All these have eased the burden as we wait for better days ahead.
But imagine if none of the silver linings were there. Imagine what it would be like instead if people were at each other’s throats—continuously, inside the house and out. No community spirit, just undiluted selfishness.
Imagine there were no blue skies, no sun, no warmth, no birds singing. Nothing to lift or buoy the spirits.
Imagine there being no easing of restrictions, no end in sight, no prospect of better days ahead. Just an interminable plodding on in isolation and antagonism.
That would be hell. Actually, that will be Hell.
Hell, Jesus tells us, is an awful unending reality; a place “where their worm does not die and the fire is not quenched” (Mark 9:48). The language may be figurative, but it is a straining to capture a reality more terrible than words can convey. There will be no easing of measures; no better days to come; just an infinity of hopeless misery.
What keeps us going here is the prospect that, “This too shall pass”—in Hell it will not. Ever.

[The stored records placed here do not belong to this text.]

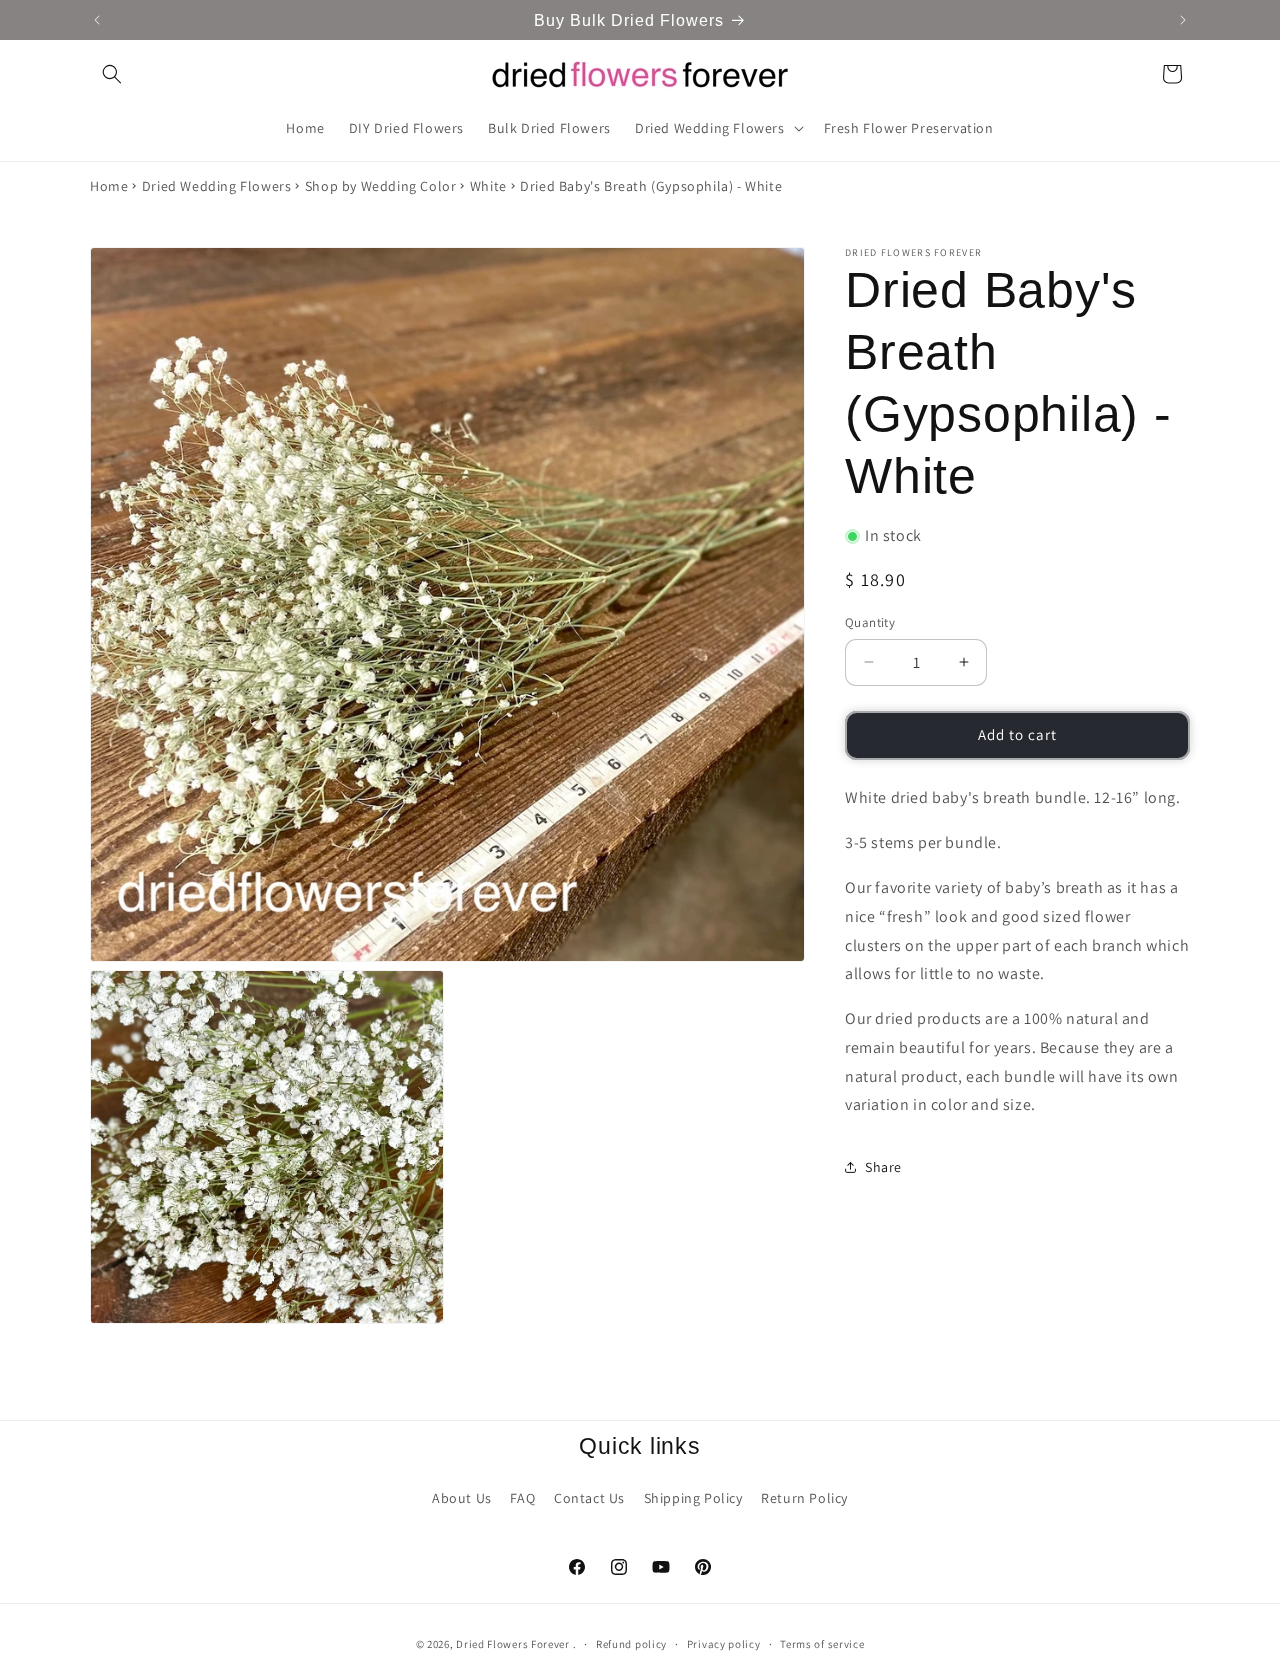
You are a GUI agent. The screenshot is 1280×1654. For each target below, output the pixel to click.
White (488, 186)
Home (109, 186)
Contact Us (589, 1497)
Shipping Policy (693, 1497)
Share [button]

There will be nothing to relieve its unrelenting awfulness. No beauty to enjoy. No tastes to savour. No friendships to relish. For these are all gifts from God to an undeserving creation, and signposts to direct us to Him. In rejecting the Giver, we forfeit his gifts; and it will be too late for signposts.
I wish I could convey the intensity of its awfulness to you for just a second, so that you might run to the One who offers to exchange places with you. Astonishingly that’s what God does—in Jesus Christ He offers to take your Hell so that you can have his Heaven. In his infiniteness, he experienced on the Cross all that would take you an eternity to endure, and now he offers to you a future that you will have forever to enjoy.
Don’t be relying on anything other than Jesus alone. Your best efforts aren’t enough. Your sufferings here aren’t enough.
In lockdown we say, “I can’t wait for this to be over”, in Hell we will sob because it will never be over. On earth, we regret that good times must end; in Heaven they never will.
Let the easing of lockdown be a signpost for you.